Annie W Kung, Tao Fan, Ling Xu, Wei B Xia, Il Hyung Park, Hak Sun Kim, Siew Pheng Chan, Joon Kiong Lee, Leonard Koh, Yung Kuei Soong, Suppasin Soontrapa, Thawee Songpatanasilp, Thana Turajane, Marc Yates, Shuvayu Sen

Abstract

ABSTRACT: BACKGROUND: A vast amount of literature describes the incidence of fracture as a risk for recurrent osteoporotic fractures in western and Asian countries. Osteoporosis evaluation and treatment after a low-trauma fracture, however, has not been well characterized in postmenopausal women in Asia. The purpose of this study was to characterize patient and health system characteristics associated with the diagnosis and management of osteoporosis among postmenopausal women hospitalized with a fragility fracture in Asia. METHODS: Patient surveys and medical charts of postmenopausal women (N=1,122) discharged after a fragility hip fracture from treatment centers in mainland China, Hong Kong, Singapore, South Korea, Malaysia, Taiwan, and Thailand between July 1, 2006 and June 30, 2007 were reviewed for bone mineral density (BMD) measurement, osteoporosis diagnosis, and osteoporosis treatment.
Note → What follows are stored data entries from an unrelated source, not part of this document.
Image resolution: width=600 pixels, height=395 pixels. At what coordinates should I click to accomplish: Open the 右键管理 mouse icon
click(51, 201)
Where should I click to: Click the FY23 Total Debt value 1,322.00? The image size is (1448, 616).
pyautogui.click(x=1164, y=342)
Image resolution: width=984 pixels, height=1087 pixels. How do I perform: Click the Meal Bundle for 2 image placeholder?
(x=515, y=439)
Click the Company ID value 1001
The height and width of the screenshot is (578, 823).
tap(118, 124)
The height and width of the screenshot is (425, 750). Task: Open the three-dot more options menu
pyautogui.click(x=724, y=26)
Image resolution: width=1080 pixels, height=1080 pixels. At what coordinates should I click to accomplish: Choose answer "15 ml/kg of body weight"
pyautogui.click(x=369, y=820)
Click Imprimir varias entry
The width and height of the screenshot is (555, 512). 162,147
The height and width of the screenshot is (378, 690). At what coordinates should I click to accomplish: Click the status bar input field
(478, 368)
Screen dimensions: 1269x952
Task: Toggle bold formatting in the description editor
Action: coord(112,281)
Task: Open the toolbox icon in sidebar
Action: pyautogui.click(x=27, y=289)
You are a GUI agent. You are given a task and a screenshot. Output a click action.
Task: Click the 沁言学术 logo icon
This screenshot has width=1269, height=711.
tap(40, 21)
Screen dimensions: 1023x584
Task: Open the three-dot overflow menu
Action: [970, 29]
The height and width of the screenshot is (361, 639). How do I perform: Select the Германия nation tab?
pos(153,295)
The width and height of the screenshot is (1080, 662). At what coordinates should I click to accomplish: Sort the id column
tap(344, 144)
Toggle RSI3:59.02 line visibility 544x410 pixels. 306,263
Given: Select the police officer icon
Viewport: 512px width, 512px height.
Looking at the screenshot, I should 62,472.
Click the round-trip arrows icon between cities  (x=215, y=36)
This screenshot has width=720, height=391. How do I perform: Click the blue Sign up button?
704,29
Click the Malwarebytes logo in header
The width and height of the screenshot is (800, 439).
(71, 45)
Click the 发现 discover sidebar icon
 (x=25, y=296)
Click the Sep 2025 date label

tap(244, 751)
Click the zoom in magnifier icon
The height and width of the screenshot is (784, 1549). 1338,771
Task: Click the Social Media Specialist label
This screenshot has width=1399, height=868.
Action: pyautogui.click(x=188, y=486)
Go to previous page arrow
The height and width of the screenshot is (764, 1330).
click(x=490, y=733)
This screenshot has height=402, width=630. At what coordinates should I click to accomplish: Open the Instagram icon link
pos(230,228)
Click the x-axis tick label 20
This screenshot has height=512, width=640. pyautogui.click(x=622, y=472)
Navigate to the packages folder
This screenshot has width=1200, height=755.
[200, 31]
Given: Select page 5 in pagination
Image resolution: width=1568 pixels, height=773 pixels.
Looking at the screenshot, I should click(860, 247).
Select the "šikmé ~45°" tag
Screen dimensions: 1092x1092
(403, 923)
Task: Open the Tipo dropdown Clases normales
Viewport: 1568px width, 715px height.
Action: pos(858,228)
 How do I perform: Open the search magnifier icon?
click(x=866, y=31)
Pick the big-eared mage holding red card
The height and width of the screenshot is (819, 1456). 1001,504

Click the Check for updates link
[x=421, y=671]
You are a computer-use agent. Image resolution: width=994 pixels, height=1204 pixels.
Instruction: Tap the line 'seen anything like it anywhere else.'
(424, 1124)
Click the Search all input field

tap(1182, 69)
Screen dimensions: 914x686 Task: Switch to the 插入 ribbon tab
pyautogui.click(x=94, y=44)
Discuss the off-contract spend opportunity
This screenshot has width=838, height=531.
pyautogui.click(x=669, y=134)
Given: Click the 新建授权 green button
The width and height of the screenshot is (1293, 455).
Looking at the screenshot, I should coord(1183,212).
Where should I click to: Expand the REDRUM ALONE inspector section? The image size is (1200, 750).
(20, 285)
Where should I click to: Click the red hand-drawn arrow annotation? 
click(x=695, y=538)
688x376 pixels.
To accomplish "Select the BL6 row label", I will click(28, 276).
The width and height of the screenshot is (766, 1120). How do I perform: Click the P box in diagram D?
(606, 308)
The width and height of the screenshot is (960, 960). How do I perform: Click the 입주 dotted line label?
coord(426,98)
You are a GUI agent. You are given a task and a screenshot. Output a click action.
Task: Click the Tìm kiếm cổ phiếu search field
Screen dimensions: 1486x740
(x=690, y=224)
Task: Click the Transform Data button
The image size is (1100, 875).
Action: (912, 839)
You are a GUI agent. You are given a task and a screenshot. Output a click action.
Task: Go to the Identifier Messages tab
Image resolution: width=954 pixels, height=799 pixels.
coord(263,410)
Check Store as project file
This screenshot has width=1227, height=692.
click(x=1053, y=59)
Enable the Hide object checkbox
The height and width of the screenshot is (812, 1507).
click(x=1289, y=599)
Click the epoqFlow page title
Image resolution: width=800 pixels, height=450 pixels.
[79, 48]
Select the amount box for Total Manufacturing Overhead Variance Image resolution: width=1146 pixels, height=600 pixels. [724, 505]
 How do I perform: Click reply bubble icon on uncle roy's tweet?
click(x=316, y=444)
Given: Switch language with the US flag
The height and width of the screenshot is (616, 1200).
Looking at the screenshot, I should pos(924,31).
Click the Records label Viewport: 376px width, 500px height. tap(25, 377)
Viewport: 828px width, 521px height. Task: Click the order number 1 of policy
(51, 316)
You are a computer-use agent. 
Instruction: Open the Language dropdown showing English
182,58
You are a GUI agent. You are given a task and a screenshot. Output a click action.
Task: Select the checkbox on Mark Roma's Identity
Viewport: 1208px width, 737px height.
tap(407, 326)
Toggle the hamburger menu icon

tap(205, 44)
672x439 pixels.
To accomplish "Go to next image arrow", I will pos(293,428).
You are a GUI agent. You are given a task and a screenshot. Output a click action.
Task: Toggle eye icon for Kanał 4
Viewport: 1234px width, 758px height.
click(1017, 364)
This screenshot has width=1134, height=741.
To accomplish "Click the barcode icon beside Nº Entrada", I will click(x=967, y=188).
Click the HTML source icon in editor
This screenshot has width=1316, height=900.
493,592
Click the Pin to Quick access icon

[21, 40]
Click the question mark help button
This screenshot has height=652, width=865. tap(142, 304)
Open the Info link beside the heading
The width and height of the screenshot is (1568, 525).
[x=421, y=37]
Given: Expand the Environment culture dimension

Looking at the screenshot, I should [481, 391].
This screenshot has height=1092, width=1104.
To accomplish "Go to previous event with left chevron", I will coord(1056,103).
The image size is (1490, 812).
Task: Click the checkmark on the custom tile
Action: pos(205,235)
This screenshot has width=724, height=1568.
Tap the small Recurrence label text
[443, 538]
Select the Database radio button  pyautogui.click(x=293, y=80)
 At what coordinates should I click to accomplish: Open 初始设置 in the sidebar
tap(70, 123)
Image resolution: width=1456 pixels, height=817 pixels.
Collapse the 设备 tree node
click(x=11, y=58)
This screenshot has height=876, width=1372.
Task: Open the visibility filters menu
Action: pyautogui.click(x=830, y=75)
RESULTS: The mean (SD) age was 72.9 (11.5) years. A BMD measurement was reported by 28.2% of patients, 51.5% were informed that they had osteoporosis, and 33.0% received prescription medications for osteoporosis in the 6 months after discharge. Using multivariate logistic regression analyses, prior history of fracture decreased the odds of a BMD measurement (OR 0.63, 95% CI 0.45-0.88). Having a BMD measurement increased the odds of osteoporosis diagnosis (OR 10.1, 95% CI 6.36-16.0), as did having health insurance (OR 4.95, 95% CI 1.51-16.21 for private insurance with partial self-payment relative to 100% self-payment). A history of fracture was not independently associated with an osteoporosis diagnosis (OR 0.80, 95% CI 0.56-1.15). Younger age reduced the odds of receiving medication for osteoporosis (OR 0.59, 95% CI 0.36-0.96 relative to age >=65), while having a BMD measurement increased the odds (OR 1.79, 95% CI 1.23-2.61). CONCLUSIONS: Osteoporosis diagnosis and treatment in Asian countries were driven by BMD measurement but not by fracture history. Future efforts should emphasize education of general practitioners and patients about the importance of fracture.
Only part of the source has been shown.